Stanford introductory course on programming in R.
Downloadable Instructions: [html] [pdf]
Choose a project that interests and excites you. It is intended as a chance for you to get more practice with R and to explore its more advanced tools. You might consider working on a problem related to your own research and use your own data. However, you should focus more on programming rather than on answering a research question. Through the project you should demonstrate the skills you have learned by taking this class, but you are encouraged to implement material not taught in class.
You are responsible for formulating your own project. However, you should consult with me on the scope of your planned work. Below, I included a list of topics you might want to consider when planning your project.
You can work in groups of up to four students and you are encouraged to do so. The goal of the project should be to have fun! You are taking this class because you want to learn about R, and this is your opportunity to it in any way you like. As a rough estimate, the project should take you around 20 hours of work (per person in the group).
Everything should be uploaded on canvas before the deadline.
Biological data. For example, projects could involve differential expression, flow cytometry, mass spectronomy, image analysis, or phylogeny estimation, clustering of single cells, data visualization multivariate analyses. There are many packages on Bioconductor and CRAN that are specifically developed to perform these kinds of analysis. Many datasets and implementations are available on Bioconductor repository.

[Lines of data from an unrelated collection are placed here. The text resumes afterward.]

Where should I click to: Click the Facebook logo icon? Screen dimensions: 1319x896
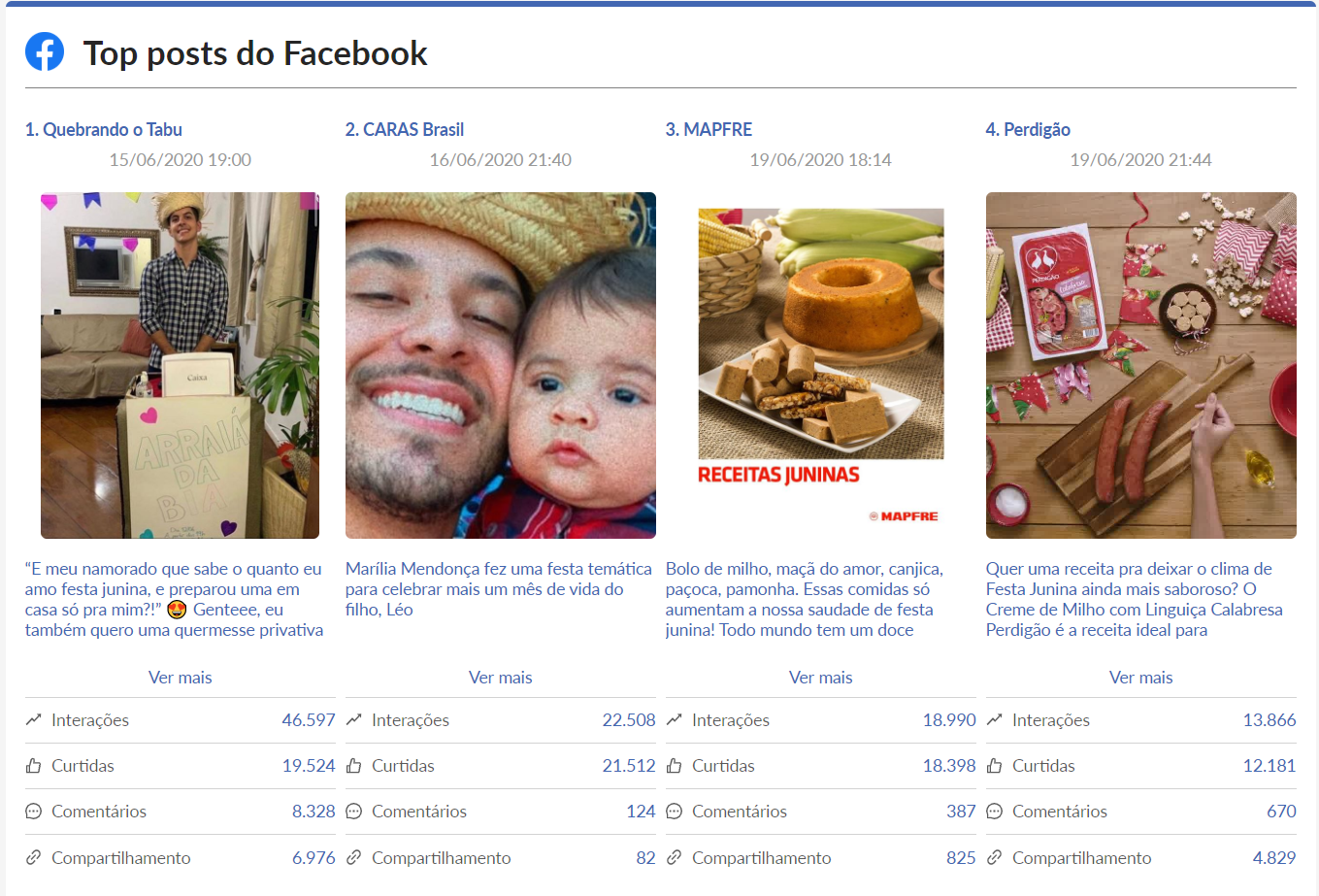click(45, 52)
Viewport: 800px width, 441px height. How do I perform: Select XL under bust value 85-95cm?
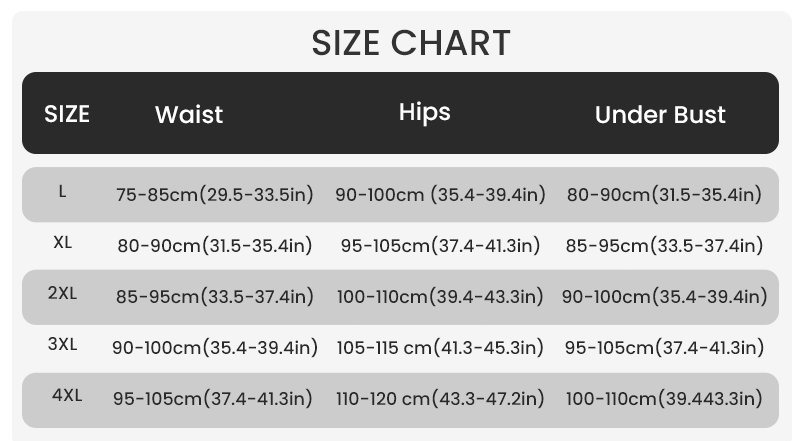664,246
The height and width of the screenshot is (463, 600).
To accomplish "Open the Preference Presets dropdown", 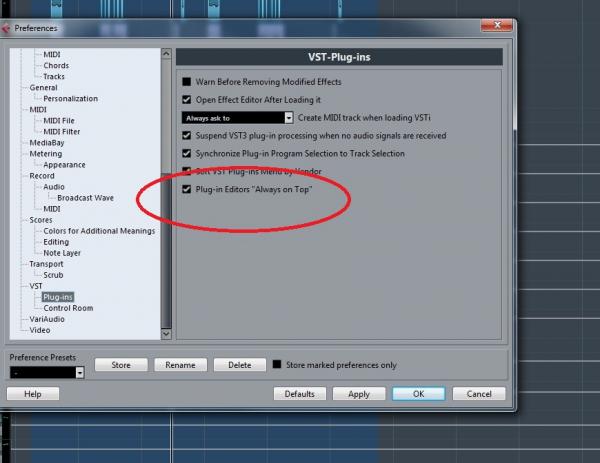I will pos(46,373).
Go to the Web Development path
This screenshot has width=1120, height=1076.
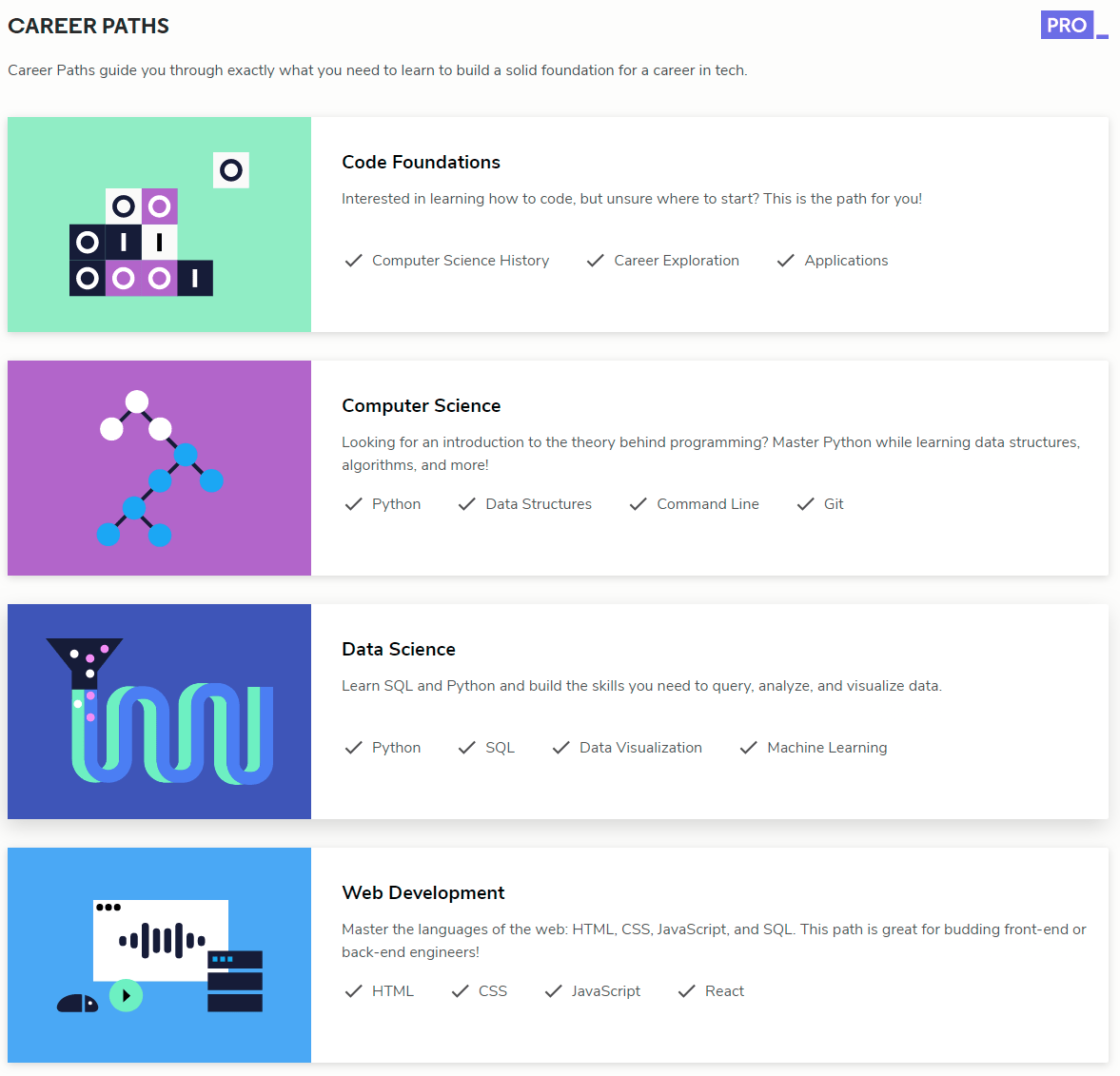[x=422, y=893]
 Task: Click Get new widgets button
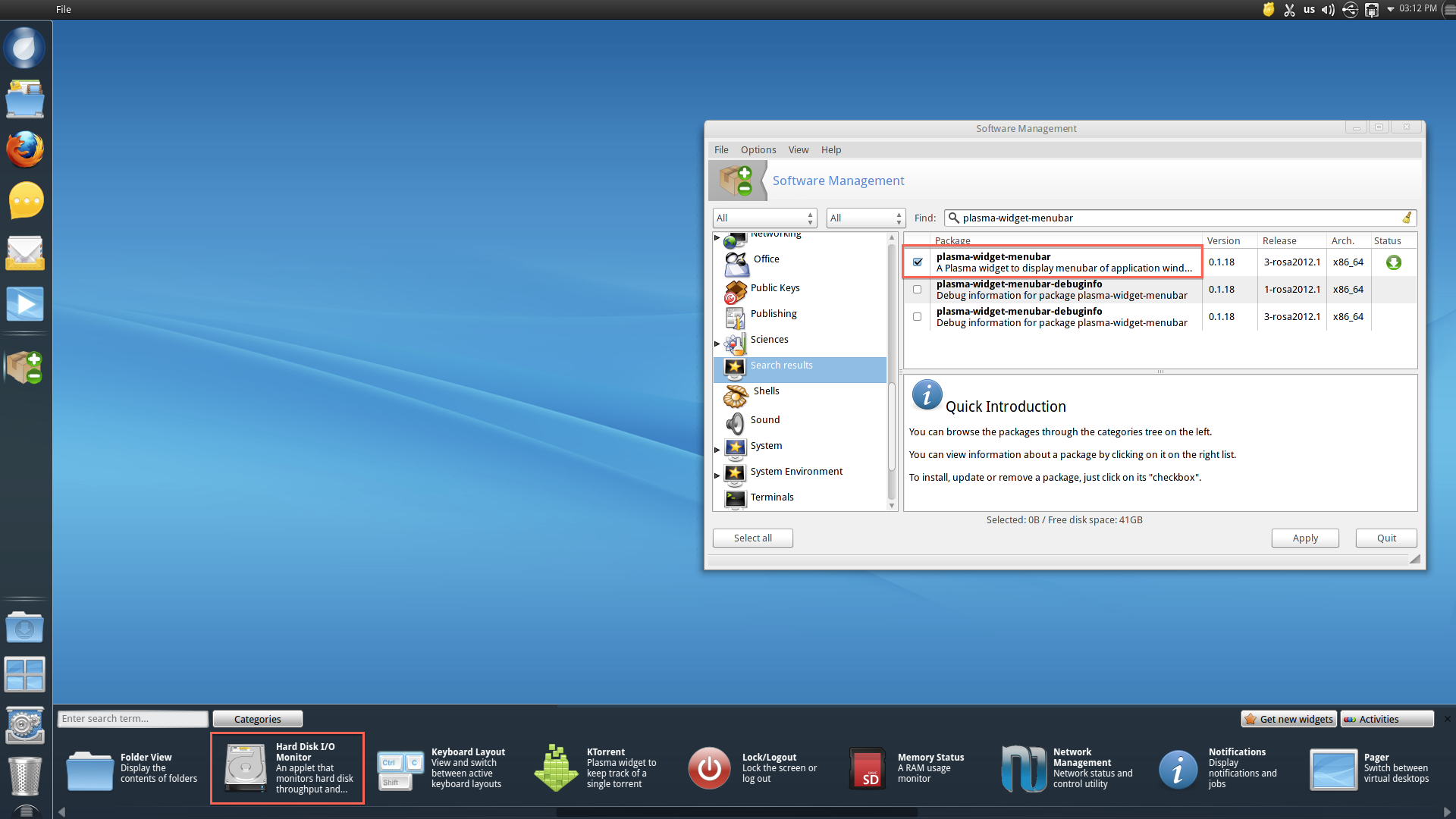click(x=1288, y=719)
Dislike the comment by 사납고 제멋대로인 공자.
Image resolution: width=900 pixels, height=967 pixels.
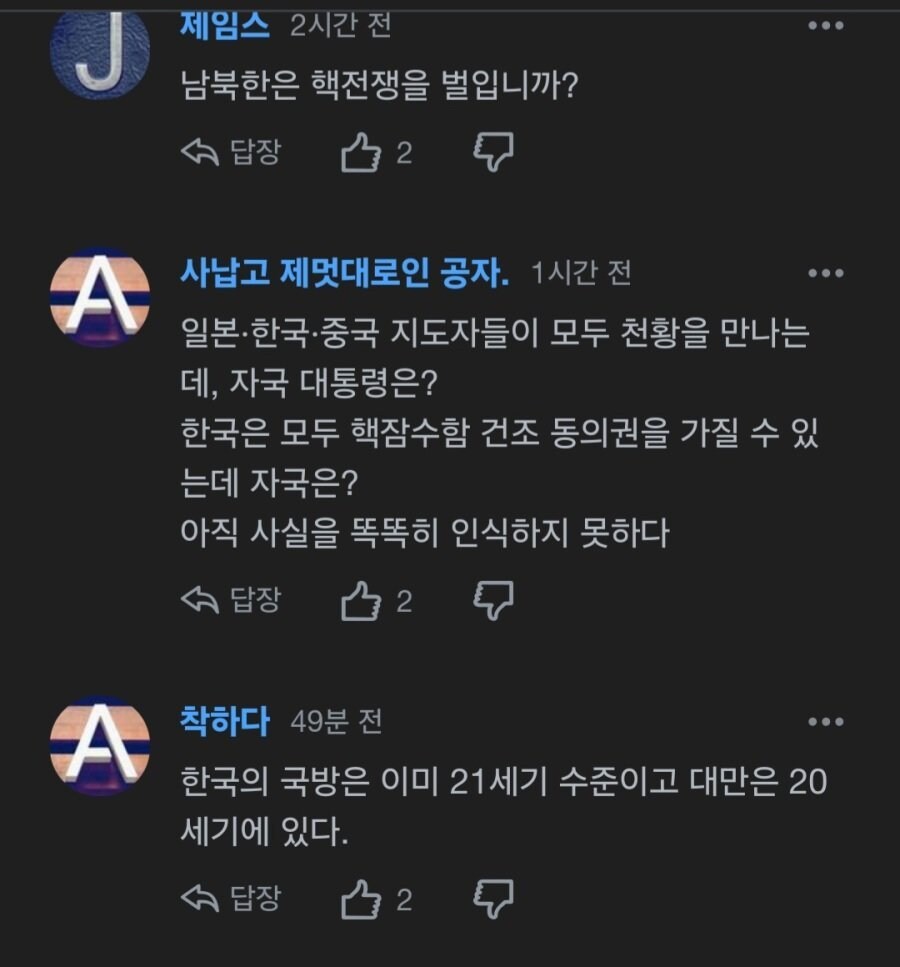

Economic data. For example, you can find rich data on the worldwide distribution of wealth and income on World Inequality Database.
Sports data. For example, decide which basketball player would you want on your team? Data available on this blog post.
Financial data. Analyze stock returns, or compute optimal portfolios. Check here what people in the field do by review and see more resources here. You can also download data from this database)
Twitter data. Use the content of the posts to perform activity and sentiment analysis.
Yelp data. [Similar analysis]((http://varianceexplained.org/r/yelp-sentiment/ ) can be done for yelp data, using this dataset.
Movie preference data. For example develop a movie recommender system.
Find a kaggle competition present or past and solve the problem using R.
Find a dataset on UCI Machine Learning Repository and try to draw some interesting insigts.